# Where is the extra memory allocation?

I wrote a program several days ago, and the memory allocation is acceptable (2.79k allocations: 124.820MiB). Today, I add some new functions in it to implenment another feature. Then the memory allocation becomes much bigger(19.49M allocations : 1.864GiB). Then I use the --track-allocation=all to see where is the extra allocation. But in the .mem files, the memory allocation in each line of the newly added functions is 0. I am confused now and wanna know where is the additional memory allocation. If it is necessary, I will post my code and mem files. Thank you for your help.

From that description that smells like a type instability that was introduced. But yes, we need the code.

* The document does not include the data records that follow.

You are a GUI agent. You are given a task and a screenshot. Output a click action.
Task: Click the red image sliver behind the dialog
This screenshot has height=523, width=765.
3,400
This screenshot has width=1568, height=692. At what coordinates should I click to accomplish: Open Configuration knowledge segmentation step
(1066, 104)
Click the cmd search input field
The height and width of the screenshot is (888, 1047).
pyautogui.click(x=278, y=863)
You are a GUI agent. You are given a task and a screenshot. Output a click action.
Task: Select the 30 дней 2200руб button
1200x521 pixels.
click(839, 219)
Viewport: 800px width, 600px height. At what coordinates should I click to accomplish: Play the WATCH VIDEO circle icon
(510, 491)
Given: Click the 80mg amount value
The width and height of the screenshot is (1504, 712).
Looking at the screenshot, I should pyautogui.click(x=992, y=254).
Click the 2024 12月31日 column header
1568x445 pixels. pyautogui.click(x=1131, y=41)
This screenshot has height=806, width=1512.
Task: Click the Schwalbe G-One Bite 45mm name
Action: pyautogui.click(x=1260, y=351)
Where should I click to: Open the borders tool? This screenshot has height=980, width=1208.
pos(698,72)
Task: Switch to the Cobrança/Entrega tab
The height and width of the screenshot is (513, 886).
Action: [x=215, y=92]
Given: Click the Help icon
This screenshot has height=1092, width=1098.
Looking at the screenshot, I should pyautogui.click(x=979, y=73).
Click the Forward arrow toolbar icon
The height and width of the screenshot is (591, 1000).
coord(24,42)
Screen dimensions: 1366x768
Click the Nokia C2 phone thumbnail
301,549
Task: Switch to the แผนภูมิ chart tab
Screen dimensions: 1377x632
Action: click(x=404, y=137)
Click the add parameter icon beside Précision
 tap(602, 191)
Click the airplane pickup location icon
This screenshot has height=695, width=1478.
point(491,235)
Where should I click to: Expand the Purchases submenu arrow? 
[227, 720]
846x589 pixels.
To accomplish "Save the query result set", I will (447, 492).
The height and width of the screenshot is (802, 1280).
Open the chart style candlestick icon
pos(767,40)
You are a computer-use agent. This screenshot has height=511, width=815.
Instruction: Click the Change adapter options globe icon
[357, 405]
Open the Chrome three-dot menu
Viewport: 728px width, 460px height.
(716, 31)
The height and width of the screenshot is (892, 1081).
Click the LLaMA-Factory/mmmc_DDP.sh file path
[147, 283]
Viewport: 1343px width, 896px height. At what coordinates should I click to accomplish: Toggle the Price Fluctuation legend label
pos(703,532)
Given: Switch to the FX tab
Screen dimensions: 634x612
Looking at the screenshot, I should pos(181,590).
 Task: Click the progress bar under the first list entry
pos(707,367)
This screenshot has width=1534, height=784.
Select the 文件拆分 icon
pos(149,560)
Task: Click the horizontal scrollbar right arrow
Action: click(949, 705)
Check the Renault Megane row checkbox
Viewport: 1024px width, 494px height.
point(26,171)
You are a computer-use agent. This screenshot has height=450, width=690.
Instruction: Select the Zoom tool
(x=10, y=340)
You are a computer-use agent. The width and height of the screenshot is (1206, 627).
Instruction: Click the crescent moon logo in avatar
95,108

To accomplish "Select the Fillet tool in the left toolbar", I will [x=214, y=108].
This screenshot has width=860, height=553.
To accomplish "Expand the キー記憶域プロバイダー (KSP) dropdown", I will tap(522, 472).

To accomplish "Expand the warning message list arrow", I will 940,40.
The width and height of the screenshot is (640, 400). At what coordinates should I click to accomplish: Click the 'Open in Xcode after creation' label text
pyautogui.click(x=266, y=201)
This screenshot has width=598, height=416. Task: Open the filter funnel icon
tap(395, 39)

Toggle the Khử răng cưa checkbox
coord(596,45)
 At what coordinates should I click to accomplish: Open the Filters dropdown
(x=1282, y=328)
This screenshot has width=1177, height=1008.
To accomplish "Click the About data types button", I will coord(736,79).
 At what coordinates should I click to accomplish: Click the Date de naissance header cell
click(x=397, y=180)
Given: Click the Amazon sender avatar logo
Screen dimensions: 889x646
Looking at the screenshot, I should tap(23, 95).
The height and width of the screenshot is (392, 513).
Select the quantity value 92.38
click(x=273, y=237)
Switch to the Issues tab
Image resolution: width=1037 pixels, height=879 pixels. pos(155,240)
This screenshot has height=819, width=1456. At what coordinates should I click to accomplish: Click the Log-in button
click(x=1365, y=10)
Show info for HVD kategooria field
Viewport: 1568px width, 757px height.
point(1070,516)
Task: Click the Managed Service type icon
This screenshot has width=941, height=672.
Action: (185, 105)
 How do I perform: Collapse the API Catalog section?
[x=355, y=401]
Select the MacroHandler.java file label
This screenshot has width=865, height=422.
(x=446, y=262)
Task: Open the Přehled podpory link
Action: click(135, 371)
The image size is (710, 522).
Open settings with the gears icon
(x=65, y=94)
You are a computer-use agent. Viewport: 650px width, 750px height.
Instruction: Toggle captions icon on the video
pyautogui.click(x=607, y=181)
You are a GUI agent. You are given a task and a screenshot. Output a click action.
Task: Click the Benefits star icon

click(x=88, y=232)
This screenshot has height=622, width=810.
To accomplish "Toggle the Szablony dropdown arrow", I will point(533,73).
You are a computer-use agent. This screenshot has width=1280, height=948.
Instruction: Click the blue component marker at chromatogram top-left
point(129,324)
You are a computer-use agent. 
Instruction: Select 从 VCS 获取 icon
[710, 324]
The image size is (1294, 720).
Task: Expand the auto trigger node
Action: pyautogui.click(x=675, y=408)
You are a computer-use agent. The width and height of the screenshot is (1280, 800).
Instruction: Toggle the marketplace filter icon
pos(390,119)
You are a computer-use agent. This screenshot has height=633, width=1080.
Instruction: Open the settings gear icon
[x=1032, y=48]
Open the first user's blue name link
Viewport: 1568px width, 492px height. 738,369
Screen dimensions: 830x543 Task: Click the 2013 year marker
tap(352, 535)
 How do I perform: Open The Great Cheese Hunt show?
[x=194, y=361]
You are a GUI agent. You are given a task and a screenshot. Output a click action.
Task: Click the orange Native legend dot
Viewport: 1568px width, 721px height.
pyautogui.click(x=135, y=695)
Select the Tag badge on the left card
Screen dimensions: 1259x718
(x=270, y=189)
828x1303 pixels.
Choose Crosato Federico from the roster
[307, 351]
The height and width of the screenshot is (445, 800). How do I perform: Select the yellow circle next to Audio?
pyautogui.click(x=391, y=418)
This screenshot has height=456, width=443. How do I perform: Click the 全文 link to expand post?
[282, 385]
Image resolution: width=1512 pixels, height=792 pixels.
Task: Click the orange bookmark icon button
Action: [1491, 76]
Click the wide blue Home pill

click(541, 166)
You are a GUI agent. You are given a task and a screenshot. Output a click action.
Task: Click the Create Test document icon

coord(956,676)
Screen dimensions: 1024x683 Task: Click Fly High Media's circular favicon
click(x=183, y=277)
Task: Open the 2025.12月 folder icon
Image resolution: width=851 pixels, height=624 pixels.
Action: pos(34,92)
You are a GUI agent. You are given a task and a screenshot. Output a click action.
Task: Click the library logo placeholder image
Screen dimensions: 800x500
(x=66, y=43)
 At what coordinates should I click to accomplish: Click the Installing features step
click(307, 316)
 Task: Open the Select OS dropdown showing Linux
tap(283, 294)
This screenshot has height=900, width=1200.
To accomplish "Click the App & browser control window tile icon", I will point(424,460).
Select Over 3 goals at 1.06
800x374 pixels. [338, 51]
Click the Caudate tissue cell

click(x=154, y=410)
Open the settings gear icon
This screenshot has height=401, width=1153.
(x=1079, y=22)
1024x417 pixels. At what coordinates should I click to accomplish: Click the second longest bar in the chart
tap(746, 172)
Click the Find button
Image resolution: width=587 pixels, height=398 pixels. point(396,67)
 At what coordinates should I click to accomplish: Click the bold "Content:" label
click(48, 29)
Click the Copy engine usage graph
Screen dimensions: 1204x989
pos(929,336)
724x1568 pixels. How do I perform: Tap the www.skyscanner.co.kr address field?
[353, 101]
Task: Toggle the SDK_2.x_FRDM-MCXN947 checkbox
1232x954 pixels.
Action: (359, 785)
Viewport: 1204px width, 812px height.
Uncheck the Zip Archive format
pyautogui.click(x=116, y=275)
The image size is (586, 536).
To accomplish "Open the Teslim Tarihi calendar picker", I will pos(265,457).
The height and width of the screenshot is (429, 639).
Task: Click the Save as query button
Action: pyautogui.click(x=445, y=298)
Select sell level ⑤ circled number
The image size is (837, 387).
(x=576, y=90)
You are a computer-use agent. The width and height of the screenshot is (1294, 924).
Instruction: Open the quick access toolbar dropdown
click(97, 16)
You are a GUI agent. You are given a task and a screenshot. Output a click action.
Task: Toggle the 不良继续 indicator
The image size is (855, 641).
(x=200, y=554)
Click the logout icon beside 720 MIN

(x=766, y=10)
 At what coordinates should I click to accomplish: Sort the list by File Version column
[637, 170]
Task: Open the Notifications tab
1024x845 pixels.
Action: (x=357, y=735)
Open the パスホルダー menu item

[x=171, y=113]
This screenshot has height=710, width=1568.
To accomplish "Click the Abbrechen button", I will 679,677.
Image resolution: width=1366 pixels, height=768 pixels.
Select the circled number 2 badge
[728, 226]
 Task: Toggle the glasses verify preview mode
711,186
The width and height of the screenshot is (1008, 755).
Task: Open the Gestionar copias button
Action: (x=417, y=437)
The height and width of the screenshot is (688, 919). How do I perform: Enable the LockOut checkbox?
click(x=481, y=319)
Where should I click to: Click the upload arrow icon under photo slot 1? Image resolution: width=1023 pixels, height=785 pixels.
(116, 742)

Thanks for your reply and following are the .mem files.
The newly added function is isintersect! to judge whether a line segment is intersect with a given crack.
This is the files with the newly added functions working.




This is the .mem file with the newly added functions muted (add a # in the newly added function.)




I deletate the .mem files because I give a woking code following.

That is hard to follow. It would be better if you provided a working example. But the first guess here is a type instability, thus it is probably a good idea to inspect the code with @code_warntype.

Thank you for your reply! That is ok. And I have to spend some time to prepare, because this is a part of a big program.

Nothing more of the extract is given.